### [Document section]
# # #
CDN is More Than Just Cache: Breaking Down Cloudflare’s Architecture by OSI 7 Layers
Analysis of the Technology Stack: BGP, Anycast, Unimog, QUIC, and Pingora
Cloudflare, a dominant force in the CDN market, provides far more than simple caching. it integrates WAF, DDoS protection, and even allows engineers to execute JavaScript at the edge via Cloudflare Workers. It has effectively become one of the most critical infrastructures of the modern internet.
What does the architecture of such a vital infrastructure look like? Let’s explore through the following deep dive:
How to Map a Single Domain to Global Edge Proxies?
The primary function of a CDN is to route requests to the nearest edge proxy based on the user's location.
Typically, one domain maps to one public IP. Geo DNS supports mapping the same domain to different public IPs based on geography. During a recursive DNS query, the Geo DNS server identifies the client’s location via their IP and returns the corresponding regional public IP.
However, this method has flaws:
Latency: If the Geo DNS server is in the US, the query might travel a long distance just to find a public IP.
DNS Caching: DNS has TTL (Time to Live) values. If a public IP needs to be replaced due to a failure, it takes time for the change to propagate globally, preventing instant failover.
To solve this, Cloudflare uses Anycast technology to map a single public IP to physical machines in multiple locations simultaneously.
image source: https://blog.cloudflare.com/unimog-cloudflares-edge-load-balancer/
How Does Anycast Map One IP to Multiple Locations?
Networks are divided into LANs and WANs. Within a region, an Autonomous System (AS) (e.g., an ISP) manages a specific network range (e.g., 36.224.0.0/13) . When packets enter the WAN to travel between ASs, they use the Border Gateway Protocol (BGP) to exchange routing information (a.k.a, IP Prefixes).
image source: https://www.cloudns.net/blog/understanding-bgp-a-comprehensive-guide-for-beginners/
For example, an ISP in Taiwan uses BGP to announce to an ISP in Japan that it is responsible for a specific IP range (e.g., 36.224.0.0/13). When a Japanese user sends a request to an IP within that range (e.g., 36.224.1.1), the Japanese ISP's routing table directs the packet to Taiwan’s border router. That border router then forwards the request to the final destination server within the local network.
Anycast registers the same IP Prefix with different ASs via multiple border routers. Because different border routers maintain different routing tables, the same public IP will be forwarded to different locations depending on the source AS.
Cloudflare leverages its status as an independent AS to register IP prefixes at the edge of various networks globally. This ensures that a Taiwan-based request reaches a Taiwan edge proxy via a local border router, minimizing latency by keeping traffic local.
BGP is a Layer 3 protocol, meaning forwarding doesn’t require deep packet inspection, leading to high performance and availability. If a Japan data center fails, BGP automatically finds the next best path (e.g., to Taiwan) for that same IP.
Is Anycast + BGP the Perfect Solution?
Not quite. BGP routing isn’t based on geographic distance or RTT (Round Trip Time); it’s based on AS Path cost, which is largely determined by administrative policies.
# # #
### [Short task 1]
Rewrite the part of the Cloudflare architecture article starting at "DNS Caching: DNS" and ending at "(a.k.a, IP Prefixes).", swapping "physical machines" for "physical servers".
### [Short task 2]
Answer these questions from the Cloudflare architecture article:
(a) What does Cloudflare Workers allow engineers to do?
(b) At which layer of the OSI model does BGP operate?
(c) What is BGP routing based on instead of geographic distance or RTT?
# # #
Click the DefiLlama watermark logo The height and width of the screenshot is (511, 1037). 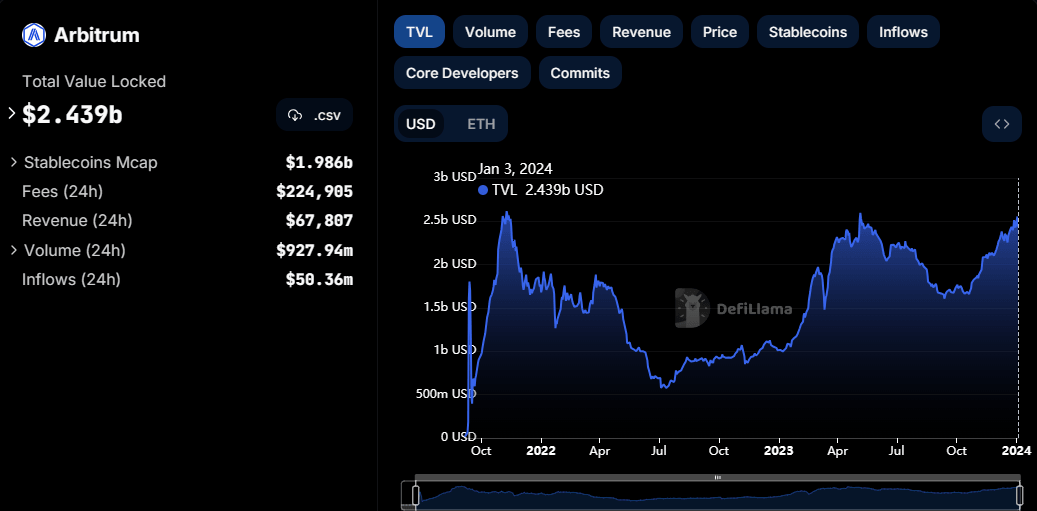pos(691,308)
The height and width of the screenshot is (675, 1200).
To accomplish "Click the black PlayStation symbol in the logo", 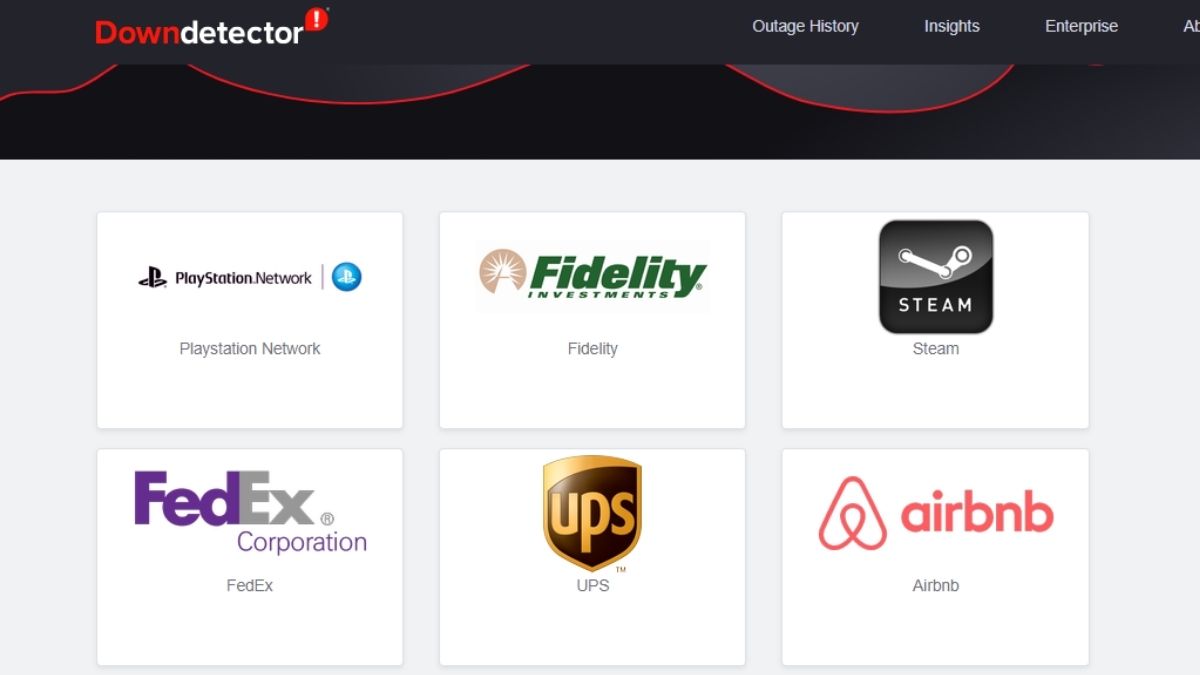I will click(153, 278).
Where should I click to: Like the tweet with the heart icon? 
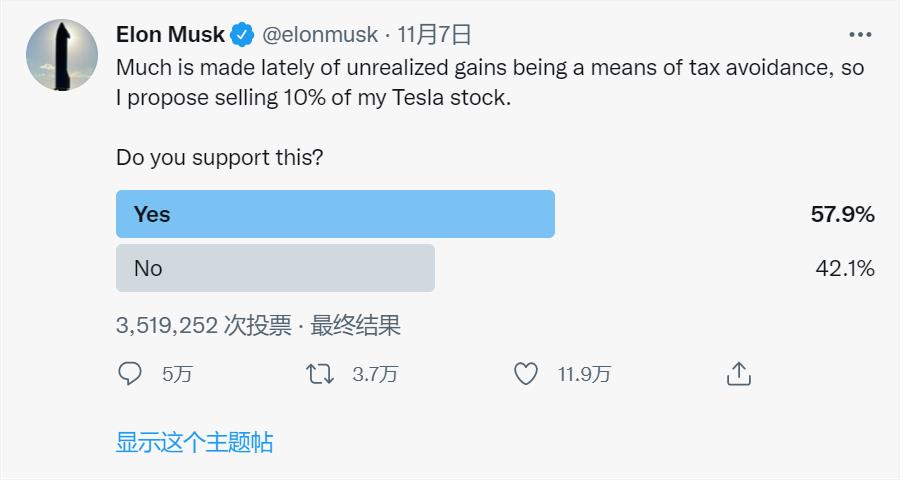[526, 374]
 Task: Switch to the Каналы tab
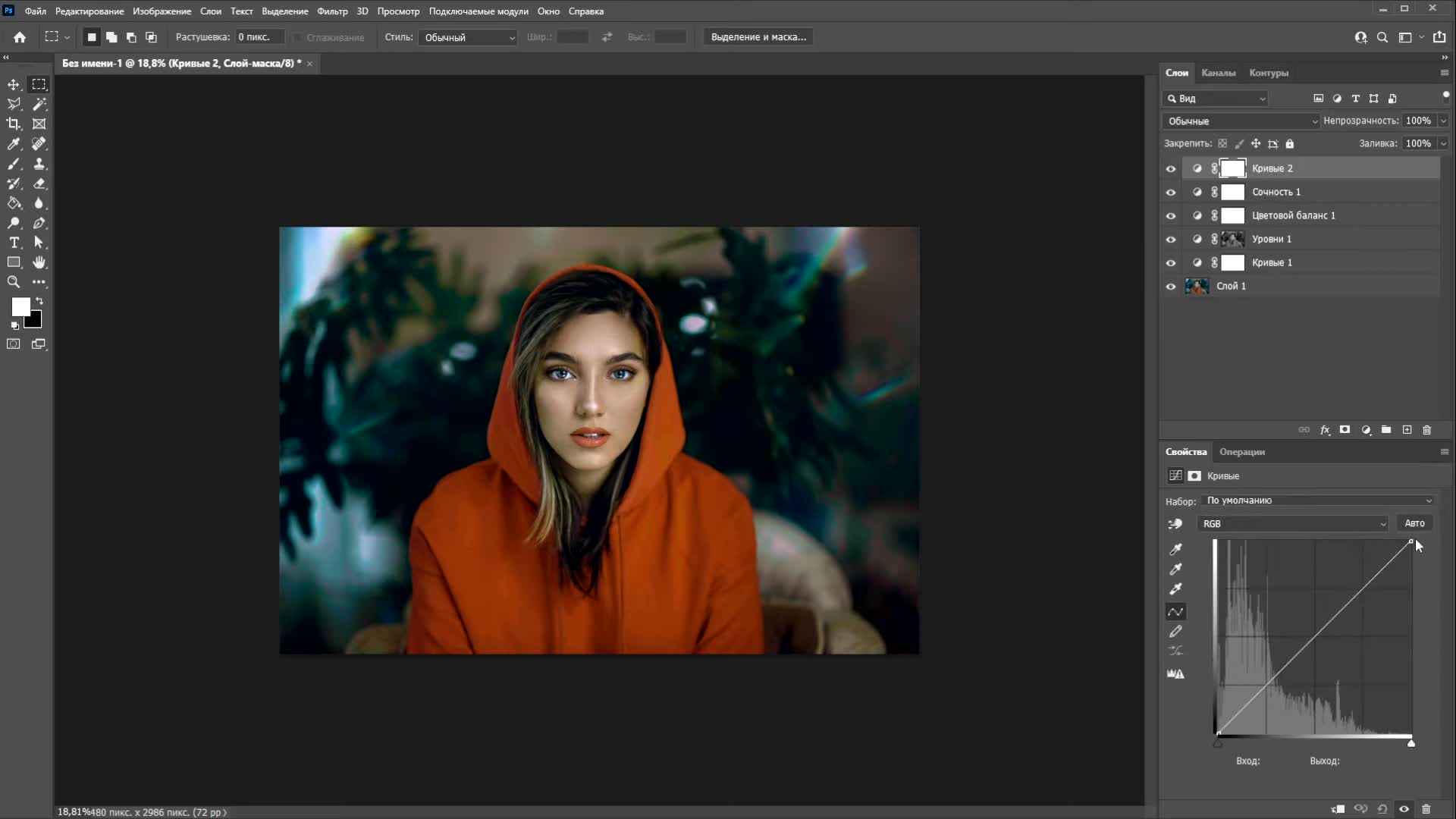pos(1218,73)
# # #
### [Expected output 1]
DNS Caching: DNS has TTL (Time to Live) values. If a public IP needs to be replaced due to a failure, it takes time for the change to propagate globally, preventing instant failover.
To solve this, Cloudflare uses Anycast technology to map a single public IP to physical servers in multiple locations simultaneously.
image source: https://blog.cloudflare.com/unimog-cloudflares-edge-load-balancer/
How Does Anycast Map One IP to Multiple Locations?
Networks are divided into LANs and WANs. Within a region, an Autonomous System (AS) (e.g., an ISP) manages a specific network range (e.g., 36.224.0.0/13) . When packets enter the WAN to travel between ASs, they use the Border Gateway Protocol (BGP) to exchange routing information (a.k.a, IP Prefixes).

### [Expected output 2]
(a) It allows them to execute JavaScript at the edge.
(b) Layer 3.
(c) AS Path cost, which is largely determined by administrative policies.